• [EXERCISE INSTRUCTIONS] Wherever an image appears in the data, omit it and copy all the remaining text word for word.

• [EXERCISE DATA]
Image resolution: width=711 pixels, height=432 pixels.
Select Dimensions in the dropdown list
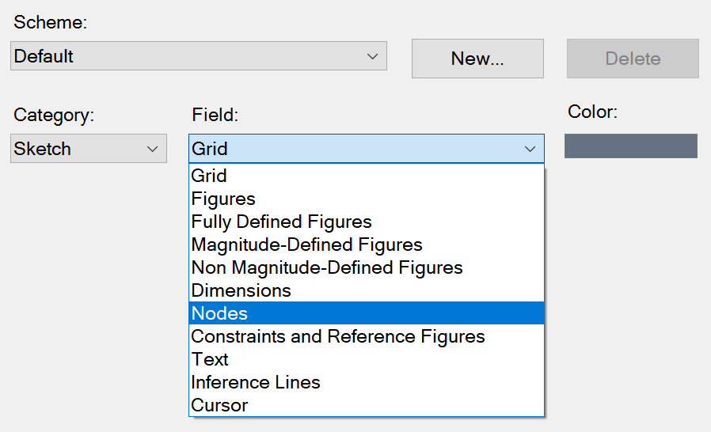pos(241,290)
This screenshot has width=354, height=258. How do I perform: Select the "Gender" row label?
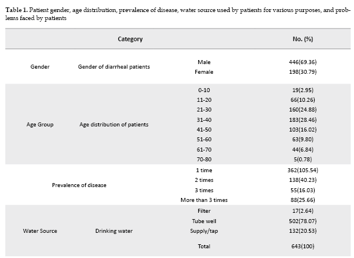(x=40, y=67)
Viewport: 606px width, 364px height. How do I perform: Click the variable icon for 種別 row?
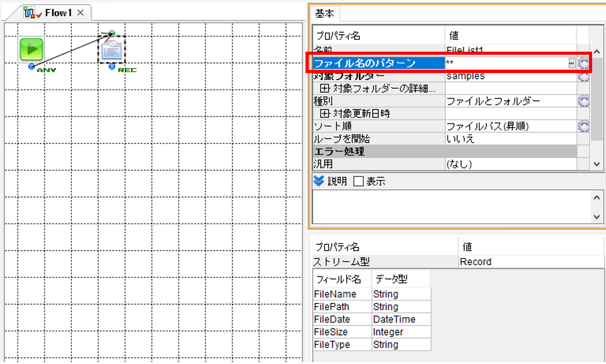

• [RESULT FOR THIS EXERCISE]
Image resolution: width=711 pixels, height=432 pixels.
Select Dimensions in the dropdown list
pos(241,290)
This screenshot has width=354, height=258. How do I perform: Select the "Gender" row label?
(x=40, y=67)
Viewport: 606px width, 364px height. How do I perform: Click the variable icon for 種別 row?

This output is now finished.